Current and projected energy consumption from data centres
Due to the exponential growth in data collection and use, the need for data centres continues to grow. The servers, storage equipment, backups, and power cooling infrastructure in data centres require electricity, and lots of it. According to Google, each internet search uses about 0.0003 kWh, or 1 KJ, of energy (Google, 2009). To put this in perspective, 0.0003 kWh could power a 60W light bulb for about 17 seconds. While this may seem low, looking at the current massive flow of data in a more digitalised world, the impacts on energy use and carbon emissions from data centres quickly add up.

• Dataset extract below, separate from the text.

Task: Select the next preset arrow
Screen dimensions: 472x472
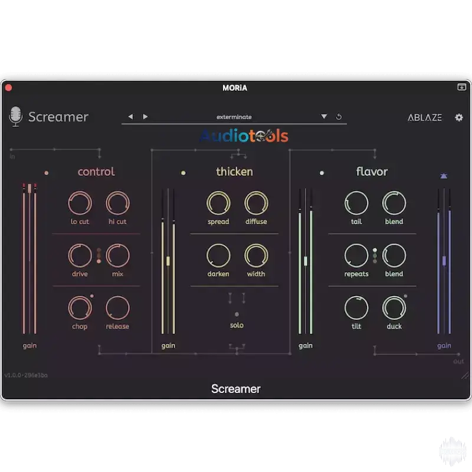Action: (x=145, y=117)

Globally, data centres accounted for approximately 1% (or 205 TWh) of global electricity use in 2018 (Masanet et al., 2020; Pearce, Fred, 2018) and emit as much CO2 as the commercial airline industry (Data Economy, 2017). Estimates suggest that annual electricity demand from data centres could grow to as much as 8,000 TWh by 2030 under worst case scenarios and to as low as 1,100 TWh under the best-case scenarios (Nature, 2018). Based on recent energy consumption growth rates and efficiency gains, best case or even lower electricity consumption scenarios seem likely, as we discuss next.
Despite concerns raised surrounding the growth of data centres (and the electricity required to power and cool them), a new study of data centres globally found that while their computing output jumped six fold from 2010 to 2018, their energy consumption rose only 6 percent (Masanet et al, 2020). Essentially, massive efficiency gains have allowed computing power to sharply increase while power consumption remained largely flat.

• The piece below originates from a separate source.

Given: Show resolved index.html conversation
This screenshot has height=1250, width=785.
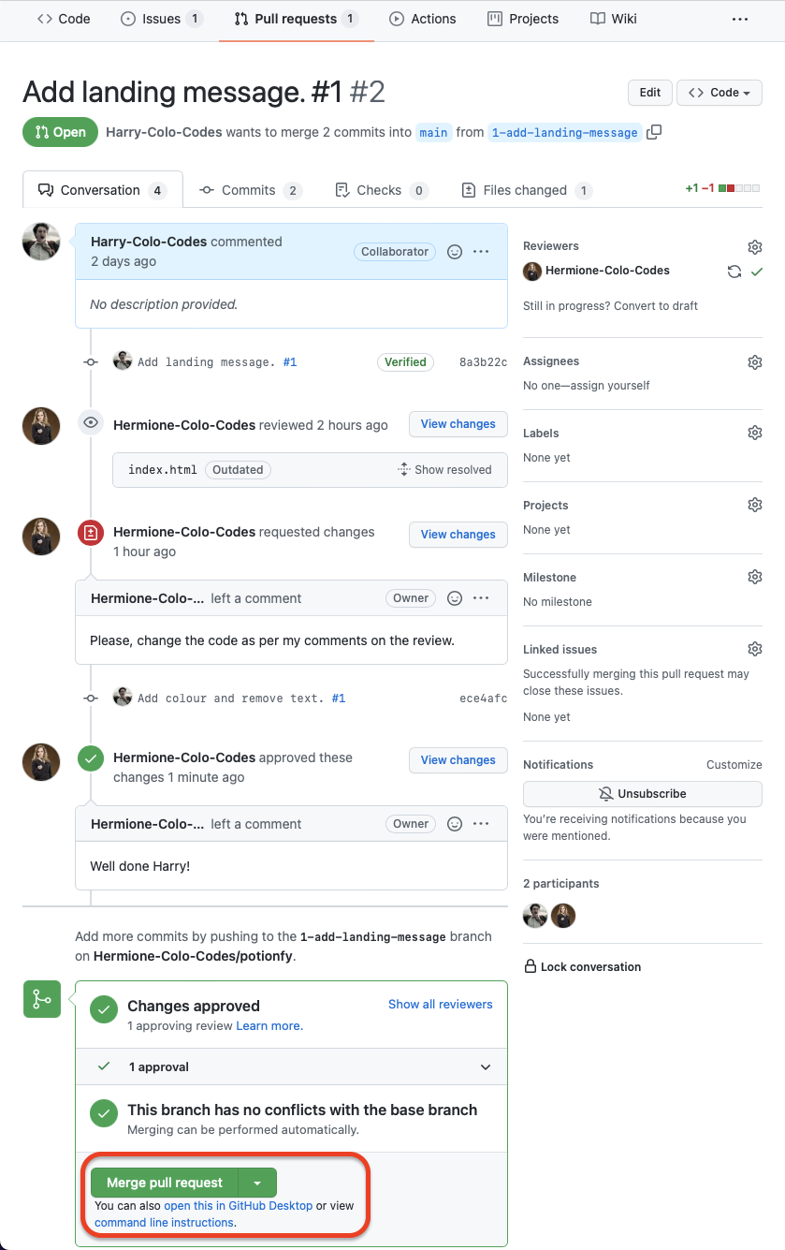Looking at the screenshot, I should point(444,470).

These massive efficiency gains have mainly come from processor efficiency improvements, reductions in idle power, increased storage drive density and slowing server growth. The shift to cloud computing which relies on hyperscale data centres, the largest and most efficient type of data centre, has further accelerated efficiency improvements. These hyperscale data centres, run by the likes of Amazon Web Services (AWS), Google, Facebook, and others, usually boast the most cutting edge technology (facility designs, cooling systems, and workload-optimised equipment) in order to reduce (energy) costs.
In fact, on average they only require 16% of the power as compared to on-premises infrastructure for the same amount of computations (AWS, 2020). Because of this, moving on-premise workloads to large-scale data centres can lower the workload carbon footprint by 88% for the median surveyed US enterprise data centres (451 Research, 2019).

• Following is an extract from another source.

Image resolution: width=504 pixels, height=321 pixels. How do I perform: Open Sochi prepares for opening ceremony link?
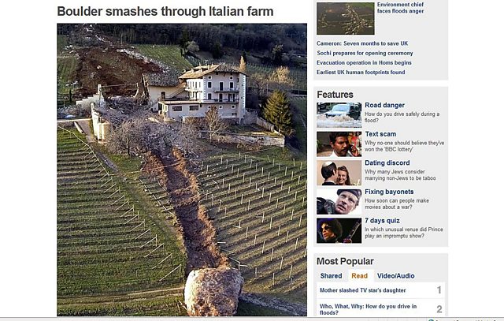[x=365, y=53]
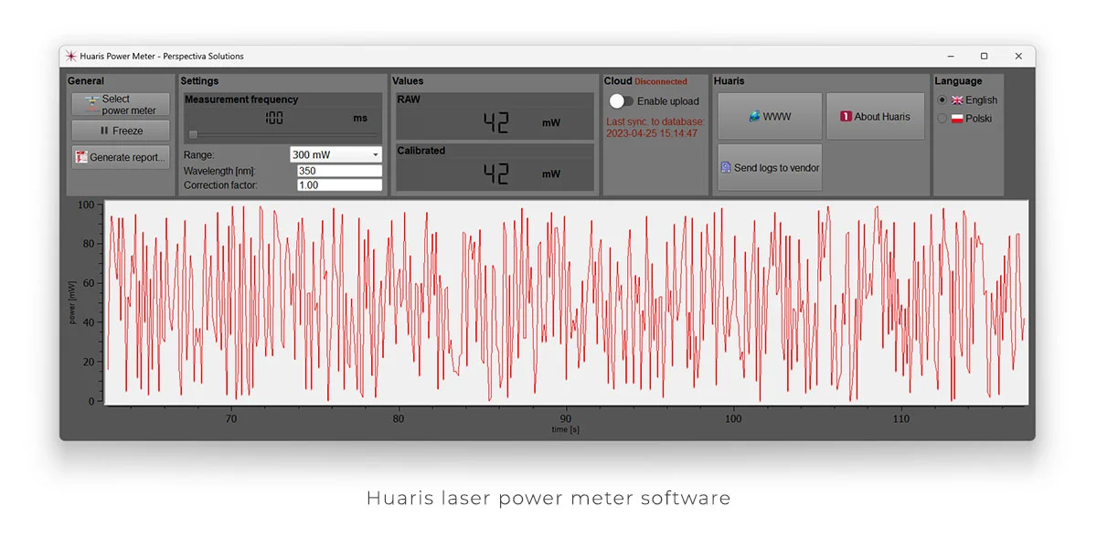Open the Range dropdown showing 300 mW

(335, 155)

Artificial intelligence (AI) is playing a crucial role as well. Google’s DeepMind AI, for example, reduced the energy used for cooling at one of Google’s data centres by 40% in 2016 (a 15% overall reduction in power usage) using only historical data collected from sensors within the data centre (e.g. temperatures, power, pump speeds, setpoints) to improve data centre energy efficiency. The AI system predicts the future temperature and pressure of the data centre over the next hour and gives recommendations to turn the consumption on or off.
Besides technological innovations, efficiency gains have also been achieved by locating data centres in cold regions, where servers can be cooled using outside air or water, thereby reducing energy usage. Finland, for example, boasts hyperscale data centres with some of the lowest energy-related costs globally, due to its cool climate. The market for “hyperscale” data centres in Finland was valued at $5 billion in 2018 and is expected to be worth $17 billion by 2025 (Wintergreen, 2019).
Microsoft is also experimenting with innovative technologies such as installing data centres on the seabed, in order to benefit from the passive cooling provided by the cold seawater as well as the abundant marine energy provided by tides and waves to generate the electricity needed to power servers. Microsoft’s “Project Natick” is one such project currently being tested off the coast of Scotland and includes 12 racks containing 864 servers packed in a 40-foot long container on the seabed (Microsoft, 2018).
Cheaper renewable energy is powering data centres
The rapid deployment of renewable power generation technologies globally, combined with high learning rates, has driven down costs. This trend is projected to continue, making renewables increasingly competitive with fossil fuels in countries across the world and the least-cost option in a growing number of markets. This bodes well for data centres, as electricity accounts for as much as 70% of their total operating costs (SSG, 2017).
IRENA’s latest report shows that newly installed renewable power capacity increasingly costs less than the cheapest power generation options based on fossil fuels. More than half of the renewable capacity added in 2019 achieved lower electricity costs than new coal. New solar and wind projects are also undercutting the cheapest existing coal-fired plants, the report finds.
As the demand for cloud computing services has increased, the share of renewables powering these data centres has increased. Electricity systems themselves have become more complex over the past few decades with increased decentralisation, decarbonisation and digitalisation, leading to increased reliance on data analysis. In effect, renewables are contributing to the increased demand for data centres, while simultaneously helping to decarbonise them.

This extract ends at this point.